[[ The records, beginning ]]

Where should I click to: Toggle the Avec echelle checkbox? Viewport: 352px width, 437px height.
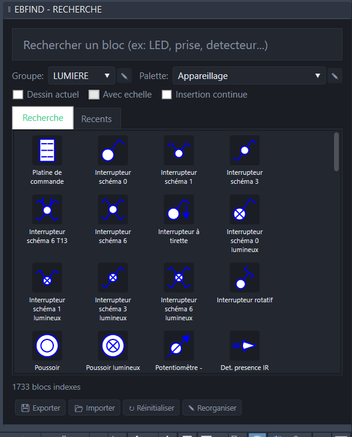tap(93, 95)
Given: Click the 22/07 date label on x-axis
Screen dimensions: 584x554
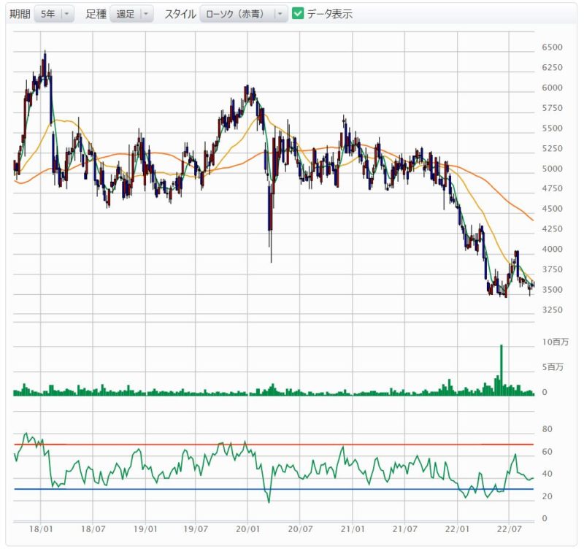Looking at the screenshot, I should (x=509, y=528).
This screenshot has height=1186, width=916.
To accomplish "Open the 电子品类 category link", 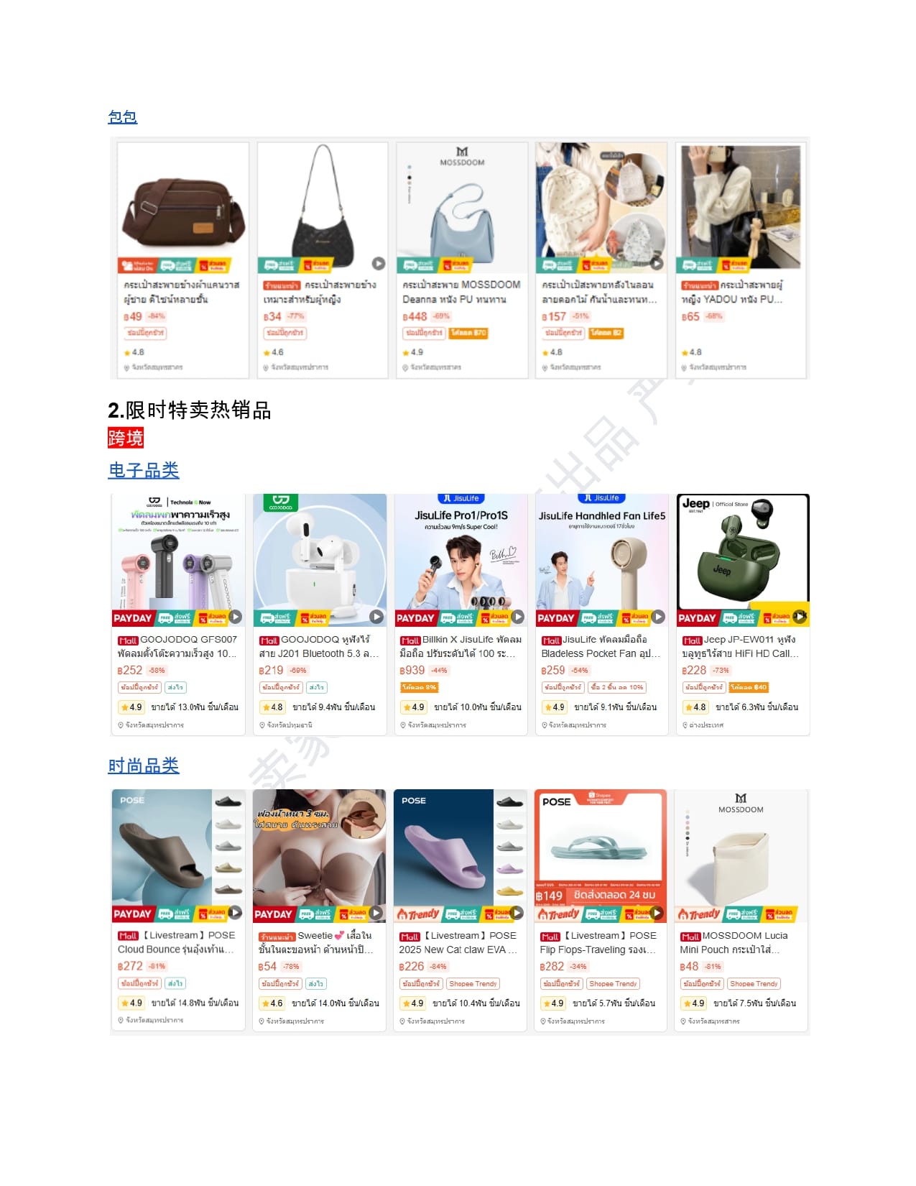I will coord(144,470).
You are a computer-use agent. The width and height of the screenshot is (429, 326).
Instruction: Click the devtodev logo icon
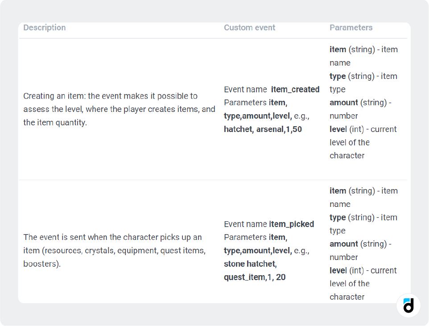tap(408, 305)
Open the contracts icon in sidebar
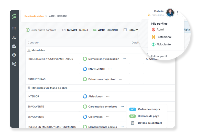Image resolution: width=197 pixels, height=137 pixels. pos(14,64)
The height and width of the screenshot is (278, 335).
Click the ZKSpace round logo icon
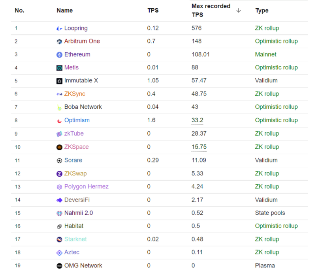click(59, 147)
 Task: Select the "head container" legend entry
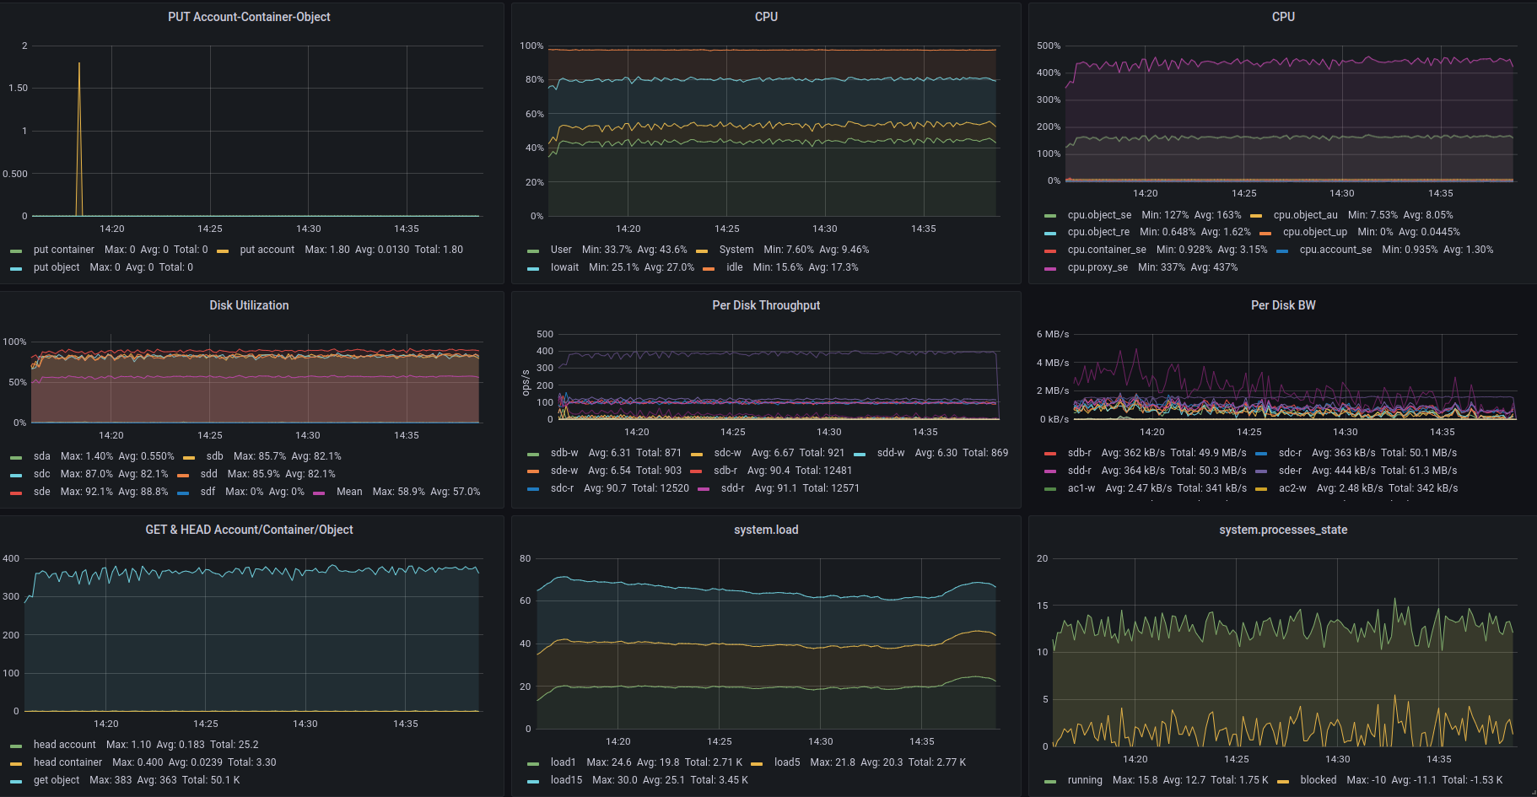[x=67, y=762]
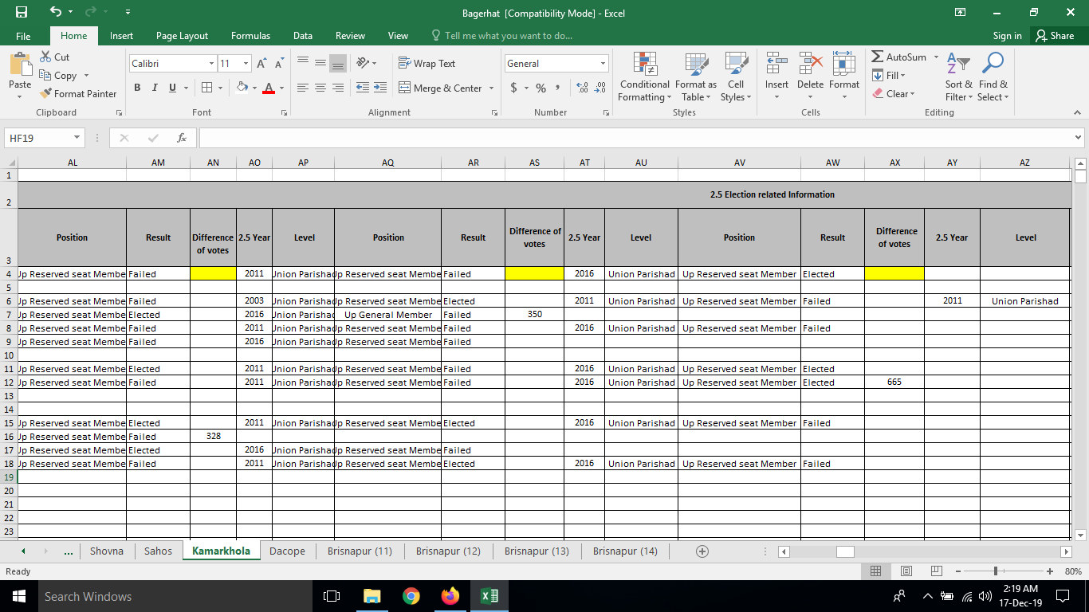Click the zoom slider in status bar

[x=996, y=571]
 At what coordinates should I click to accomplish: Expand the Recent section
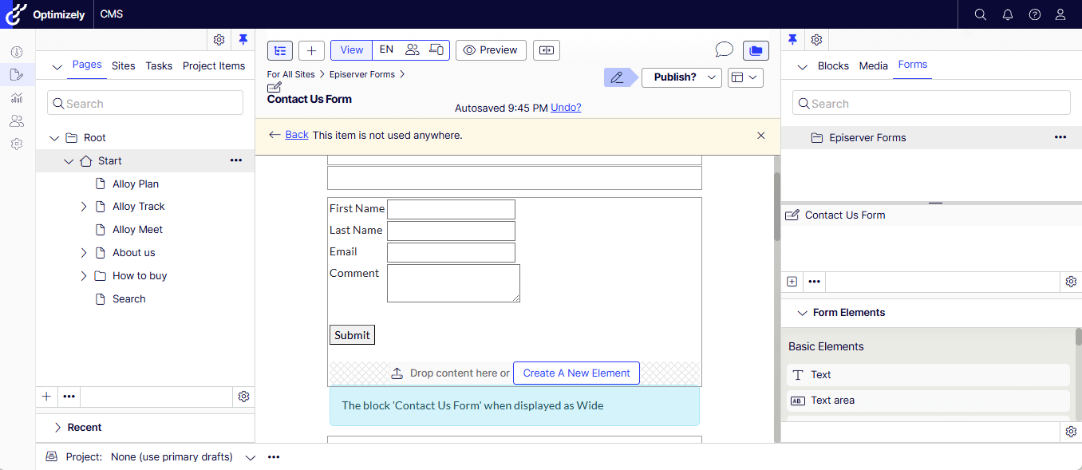[57, 428]
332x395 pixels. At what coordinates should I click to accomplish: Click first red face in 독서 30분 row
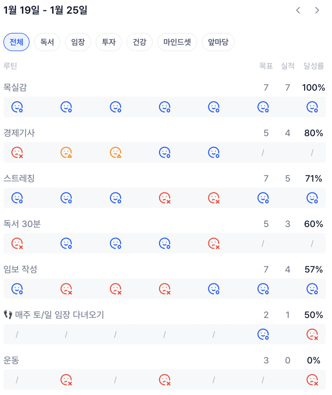pyautogui.click(x=17, y=243)
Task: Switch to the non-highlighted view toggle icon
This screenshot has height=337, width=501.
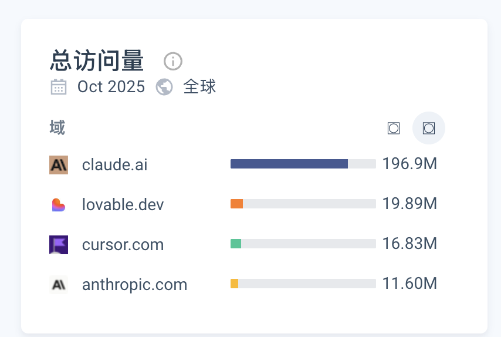Action: (394, 128)
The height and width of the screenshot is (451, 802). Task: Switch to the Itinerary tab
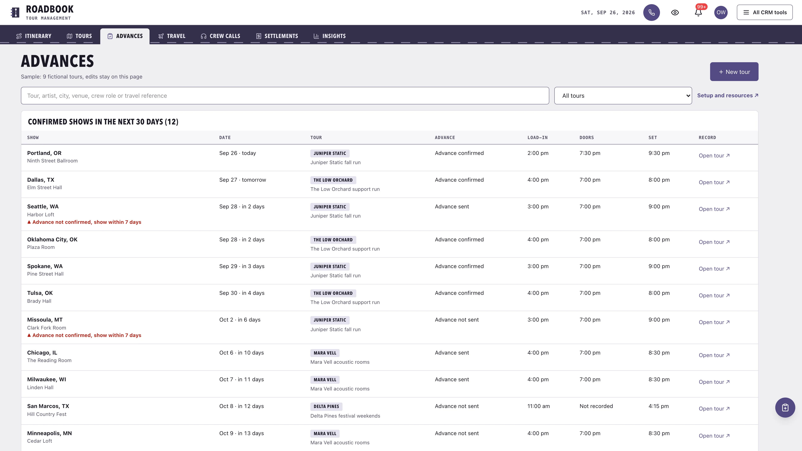pos(34,36)

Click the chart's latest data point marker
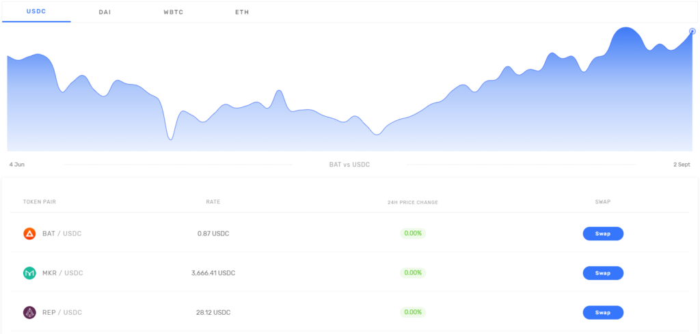click(692, 31)
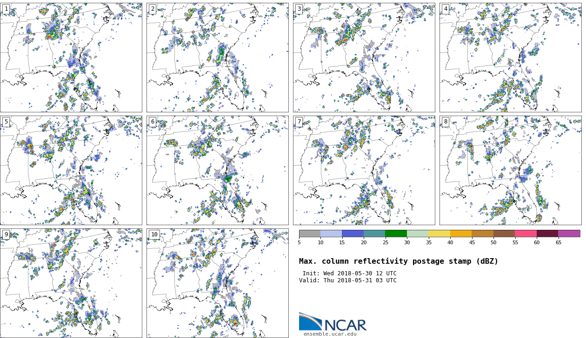Click the NCAR logo
Image resolution: width=586 pixels, height=338 pixels.
click(x=333, y=322)
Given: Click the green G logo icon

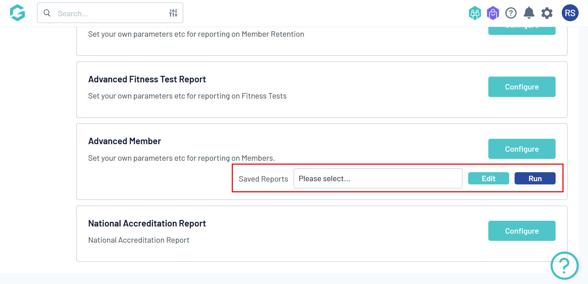Looking at the screenshot, I should pyautogui.click(x=17, y=13).
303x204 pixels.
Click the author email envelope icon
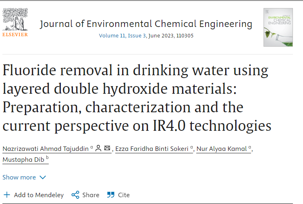tap(107, 148)
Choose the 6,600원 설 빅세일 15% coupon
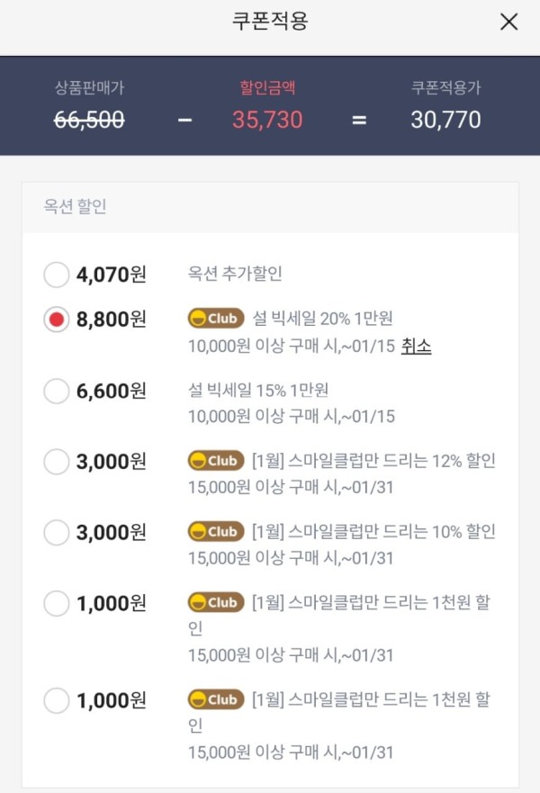The width and height of the screenshot is (540, 793). [56, 391]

[[ The records, end ]]

◆ Work item ◆
Keep pictures out and return the lines from the one containing "Given: Click the green G logo icon" through the end of the listing, both included, character for character.

◆ Response area ◆
Given: Click the green G logo icon

Looking at the screenshot, I should pyautogui.click(x=17, y=13).
303x204 pixels.
Click the author email envelope icon
tap(107, 148)
Choose the 6,600원 설 빅세일 15% coupon
The width and height of the screenshot is (540, 793). [56, 391]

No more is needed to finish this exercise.